Fire Clearance was approved on 12/04/2024 for a maximum capacity of six (6) non-ambulatory residents, hospice waiver for two (2) residents age range 60 and over. The purpose of today’s visit is to inspect the facility to ensure that the physical plant is in compliance with rules and regulations of California Code of Regulations, Title 22, Division 6, Chapter 8. The facility is a single-story building in a residential community. The facility has two (2) fully charged fire extinguishers, locate in the entryway and laundry room. Fire extinguishers receipt dated May 02, 2025.

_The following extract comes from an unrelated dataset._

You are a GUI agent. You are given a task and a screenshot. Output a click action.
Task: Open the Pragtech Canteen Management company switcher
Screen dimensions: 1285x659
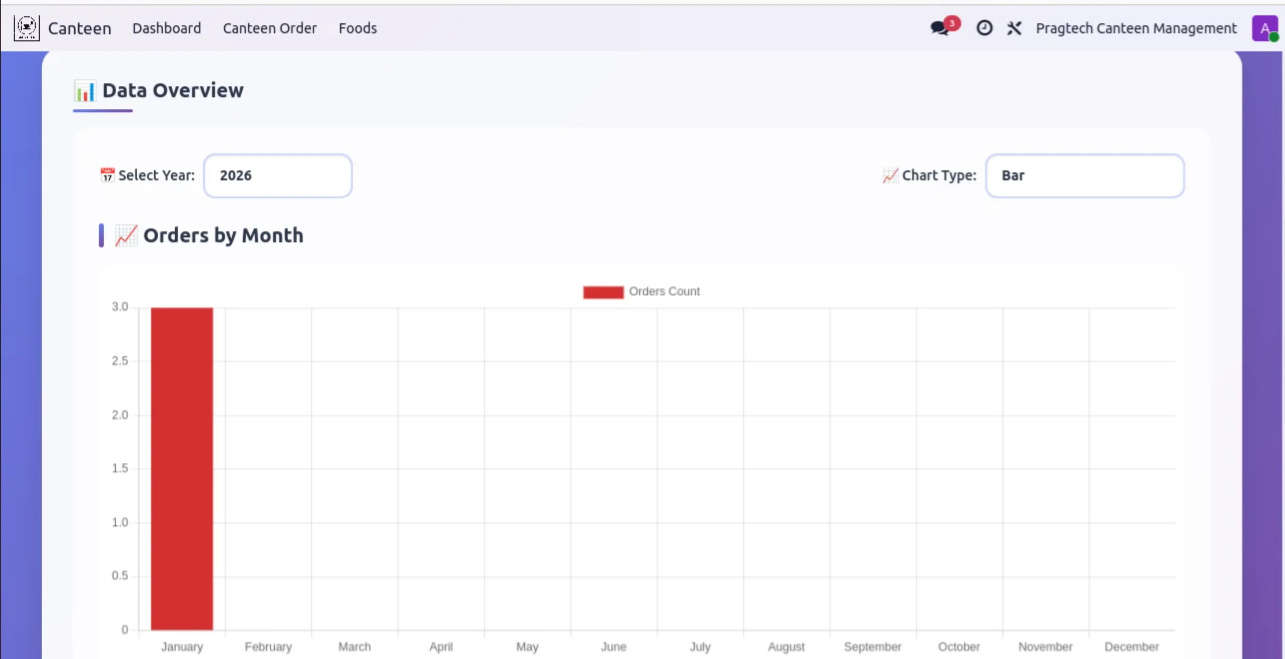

A tour of the physical plant inside and outside was initiated at approximately 10:10a.m., and the following was observed: KITCHEN: The facility has a kitchen area that is equipped with a refrigerator, dish washer, sink, stove and microwave. There were adequate supplies of perishable and nonperishable food and dining ware to accommodate a maximum capacity of six (6) residents. All knives and sharps are observed to be locked in a drawer in the kitchen and inaccessible to residents. LAUNDRY ROOM: The laundry room is located adjacent to the kitchen. The washer/dryer are new. Laundry supplies are kept inaccessible when not in use in a locked cabinet. BEDROOMS: There are four (4) bedrooms designated for residents to use. Bedroom #1-#2 are shared rooms, bedrooms #3-#4 are private rooms. All resident bedrooms are furnished with bed, chair, nightstand, dresser and required bedding and linen.

Continue on LIC809-C

NAME OF LICENSING PROGRAM MANAGER: Naira Margaryan
NAME OF LICENSING PROGRAM ANALYST: Antonia Alvizar-Ettima
LICENSING PROGRAM ANALYST SIGNATURE: DATE: 05/02/2025
I acknowledge receipt of this form and understand my licensing appeal rights as explained and received.
FACILITY REPRESENTATIVE SIGNATURE: DATE: 05/02/2025
This report must be available at Child Care and Group Home facilities for public review for 3 years.

LIC809 (FAS) - (06/04)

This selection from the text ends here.